==== Records for the task ====

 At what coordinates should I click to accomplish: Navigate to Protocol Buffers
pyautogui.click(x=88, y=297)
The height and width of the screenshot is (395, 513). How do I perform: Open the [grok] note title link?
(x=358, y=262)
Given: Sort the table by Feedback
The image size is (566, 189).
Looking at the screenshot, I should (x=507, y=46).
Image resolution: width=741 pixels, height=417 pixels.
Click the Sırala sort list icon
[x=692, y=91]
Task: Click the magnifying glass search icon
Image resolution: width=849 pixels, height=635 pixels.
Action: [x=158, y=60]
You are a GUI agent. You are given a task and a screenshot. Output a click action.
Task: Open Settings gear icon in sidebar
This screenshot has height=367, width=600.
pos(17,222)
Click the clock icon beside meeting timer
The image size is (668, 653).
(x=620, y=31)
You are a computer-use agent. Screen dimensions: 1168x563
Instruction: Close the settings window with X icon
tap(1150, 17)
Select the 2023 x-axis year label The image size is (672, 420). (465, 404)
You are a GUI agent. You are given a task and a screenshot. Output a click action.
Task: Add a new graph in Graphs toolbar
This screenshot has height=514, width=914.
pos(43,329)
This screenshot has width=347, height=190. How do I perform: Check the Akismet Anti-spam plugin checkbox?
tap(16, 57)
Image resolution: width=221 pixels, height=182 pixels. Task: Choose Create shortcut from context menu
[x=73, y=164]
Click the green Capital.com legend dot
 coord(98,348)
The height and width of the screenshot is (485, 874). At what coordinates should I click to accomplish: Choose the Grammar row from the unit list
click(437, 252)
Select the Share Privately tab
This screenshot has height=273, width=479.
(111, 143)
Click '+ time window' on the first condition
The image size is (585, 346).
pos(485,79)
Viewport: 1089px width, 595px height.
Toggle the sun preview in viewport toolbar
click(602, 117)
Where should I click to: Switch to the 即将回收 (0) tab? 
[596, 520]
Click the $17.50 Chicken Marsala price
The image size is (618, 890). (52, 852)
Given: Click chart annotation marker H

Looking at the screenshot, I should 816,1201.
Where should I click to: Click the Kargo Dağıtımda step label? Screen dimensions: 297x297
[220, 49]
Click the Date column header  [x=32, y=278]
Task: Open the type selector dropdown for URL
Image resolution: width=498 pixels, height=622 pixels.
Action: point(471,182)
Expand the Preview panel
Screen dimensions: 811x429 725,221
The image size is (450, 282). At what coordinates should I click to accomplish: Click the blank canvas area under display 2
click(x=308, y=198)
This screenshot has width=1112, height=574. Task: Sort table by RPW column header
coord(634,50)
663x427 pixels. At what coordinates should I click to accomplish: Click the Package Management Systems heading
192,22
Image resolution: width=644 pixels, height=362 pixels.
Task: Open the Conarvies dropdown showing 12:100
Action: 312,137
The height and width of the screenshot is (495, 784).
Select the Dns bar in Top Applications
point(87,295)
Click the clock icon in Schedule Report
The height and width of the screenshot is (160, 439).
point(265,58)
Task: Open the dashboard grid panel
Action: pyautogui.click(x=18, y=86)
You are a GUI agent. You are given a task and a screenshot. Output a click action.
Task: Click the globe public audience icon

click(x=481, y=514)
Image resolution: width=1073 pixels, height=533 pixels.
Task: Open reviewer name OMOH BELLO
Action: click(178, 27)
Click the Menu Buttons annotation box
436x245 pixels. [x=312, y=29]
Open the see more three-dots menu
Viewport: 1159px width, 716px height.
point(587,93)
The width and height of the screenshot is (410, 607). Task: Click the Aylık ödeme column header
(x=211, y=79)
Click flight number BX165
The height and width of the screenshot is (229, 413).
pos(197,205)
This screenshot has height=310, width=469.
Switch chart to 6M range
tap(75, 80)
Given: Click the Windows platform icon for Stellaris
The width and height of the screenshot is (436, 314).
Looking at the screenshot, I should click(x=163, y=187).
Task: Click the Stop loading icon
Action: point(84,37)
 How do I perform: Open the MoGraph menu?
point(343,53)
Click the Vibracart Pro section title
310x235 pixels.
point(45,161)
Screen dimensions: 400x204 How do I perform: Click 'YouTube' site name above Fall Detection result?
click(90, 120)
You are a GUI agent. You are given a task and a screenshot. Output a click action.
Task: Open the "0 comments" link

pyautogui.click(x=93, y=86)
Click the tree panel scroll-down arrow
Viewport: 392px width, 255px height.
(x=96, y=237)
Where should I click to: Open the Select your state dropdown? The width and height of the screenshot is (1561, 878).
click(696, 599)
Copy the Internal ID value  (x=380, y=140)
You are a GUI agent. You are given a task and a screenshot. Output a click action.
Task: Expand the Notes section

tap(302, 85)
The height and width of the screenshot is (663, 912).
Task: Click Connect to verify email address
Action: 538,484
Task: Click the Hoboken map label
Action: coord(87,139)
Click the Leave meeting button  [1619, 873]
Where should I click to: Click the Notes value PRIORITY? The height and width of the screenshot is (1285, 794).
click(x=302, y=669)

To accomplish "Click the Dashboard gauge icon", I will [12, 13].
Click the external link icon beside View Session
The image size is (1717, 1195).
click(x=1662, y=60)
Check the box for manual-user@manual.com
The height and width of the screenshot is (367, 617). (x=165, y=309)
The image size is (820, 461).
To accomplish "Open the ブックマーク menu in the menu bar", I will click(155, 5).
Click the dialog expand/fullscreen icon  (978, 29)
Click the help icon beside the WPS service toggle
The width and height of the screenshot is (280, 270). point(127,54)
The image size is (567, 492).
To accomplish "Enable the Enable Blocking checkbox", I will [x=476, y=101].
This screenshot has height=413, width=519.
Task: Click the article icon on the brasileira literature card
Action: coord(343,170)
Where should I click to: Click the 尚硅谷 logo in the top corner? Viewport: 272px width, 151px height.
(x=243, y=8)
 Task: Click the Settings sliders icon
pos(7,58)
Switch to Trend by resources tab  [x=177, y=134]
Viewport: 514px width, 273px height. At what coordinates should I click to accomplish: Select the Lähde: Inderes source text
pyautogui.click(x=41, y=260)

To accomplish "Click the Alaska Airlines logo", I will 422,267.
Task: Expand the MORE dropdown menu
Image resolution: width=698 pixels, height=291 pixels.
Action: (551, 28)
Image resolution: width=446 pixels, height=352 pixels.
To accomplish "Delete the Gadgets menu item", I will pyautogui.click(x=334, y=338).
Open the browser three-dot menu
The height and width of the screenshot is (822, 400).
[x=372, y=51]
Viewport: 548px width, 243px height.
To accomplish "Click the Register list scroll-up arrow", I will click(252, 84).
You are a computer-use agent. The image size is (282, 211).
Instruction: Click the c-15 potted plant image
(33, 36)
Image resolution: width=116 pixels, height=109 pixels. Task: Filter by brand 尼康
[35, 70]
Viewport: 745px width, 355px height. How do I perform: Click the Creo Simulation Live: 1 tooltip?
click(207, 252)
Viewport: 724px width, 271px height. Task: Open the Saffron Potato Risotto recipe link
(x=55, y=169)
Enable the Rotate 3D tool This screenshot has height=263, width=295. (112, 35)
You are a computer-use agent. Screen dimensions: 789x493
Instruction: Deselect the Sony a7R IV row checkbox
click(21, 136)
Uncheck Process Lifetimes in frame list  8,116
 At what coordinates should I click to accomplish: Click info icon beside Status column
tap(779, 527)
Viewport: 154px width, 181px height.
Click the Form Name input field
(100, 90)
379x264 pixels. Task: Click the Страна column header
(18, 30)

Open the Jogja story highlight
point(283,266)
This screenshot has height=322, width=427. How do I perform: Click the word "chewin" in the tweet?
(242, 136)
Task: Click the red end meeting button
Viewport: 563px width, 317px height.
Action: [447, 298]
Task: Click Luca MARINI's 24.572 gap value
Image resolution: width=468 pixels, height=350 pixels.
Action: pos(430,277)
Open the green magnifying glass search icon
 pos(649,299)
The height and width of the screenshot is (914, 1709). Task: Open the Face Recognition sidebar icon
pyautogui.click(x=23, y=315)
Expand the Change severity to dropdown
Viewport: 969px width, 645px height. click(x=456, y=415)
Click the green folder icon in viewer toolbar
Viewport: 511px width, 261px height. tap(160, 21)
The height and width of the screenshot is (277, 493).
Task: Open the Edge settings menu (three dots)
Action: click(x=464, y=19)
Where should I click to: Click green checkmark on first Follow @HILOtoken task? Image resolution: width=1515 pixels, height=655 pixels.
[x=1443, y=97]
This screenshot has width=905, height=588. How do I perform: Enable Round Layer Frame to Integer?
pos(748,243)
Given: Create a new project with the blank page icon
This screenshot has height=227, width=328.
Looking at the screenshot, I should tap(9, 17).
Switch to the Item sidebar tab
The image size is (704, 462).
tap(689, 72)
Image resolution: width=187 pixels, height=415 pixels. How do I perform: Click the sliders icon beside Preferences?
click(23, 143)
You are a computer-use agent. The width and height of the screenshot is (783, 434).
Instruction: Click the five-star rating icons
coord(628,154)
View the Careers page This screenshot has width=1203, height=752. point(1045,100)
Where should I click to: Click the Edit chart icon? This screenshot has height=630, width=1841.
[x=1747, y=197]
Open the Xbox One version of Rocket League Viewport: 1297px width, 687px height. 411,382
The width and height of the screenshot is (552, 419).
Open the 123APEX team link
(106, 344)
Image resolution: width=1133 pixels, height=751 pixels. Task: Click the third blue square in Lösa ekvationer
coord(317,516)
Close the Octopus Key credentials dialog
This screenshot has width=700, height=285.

====

**Your instructions**:
Arrange the lines from the beginning of the records through the line containing "[x=692, y=91]", both included, as a Markdown table with the columns Number and Line. Leave out any blank lines.

**Task solution**:
| Number | Line |
|---|---|
| 1 |  At what coordinates should I click to accomplish: Navigate to Protocol Buffers |
| 2 | pyautogui.click(x=88, y=297) |
| 3 | The height and width of the screenshot is (395, 513). How do I perform: Open the [grok] note title link? |
| 4 | (x=358, y=262) |
| 5 | Given: Sort the table by Feedback |
| 6 | The image size is (566, 189). |
| 7 | Looking at the screenshot, I should (x=507, y=46). |
| 8 | Image resolution: width=741 pixels, height=417 pixels. |
| 9 | Click the Sırala sort list icon |
| 10 | [x=692, y=91] |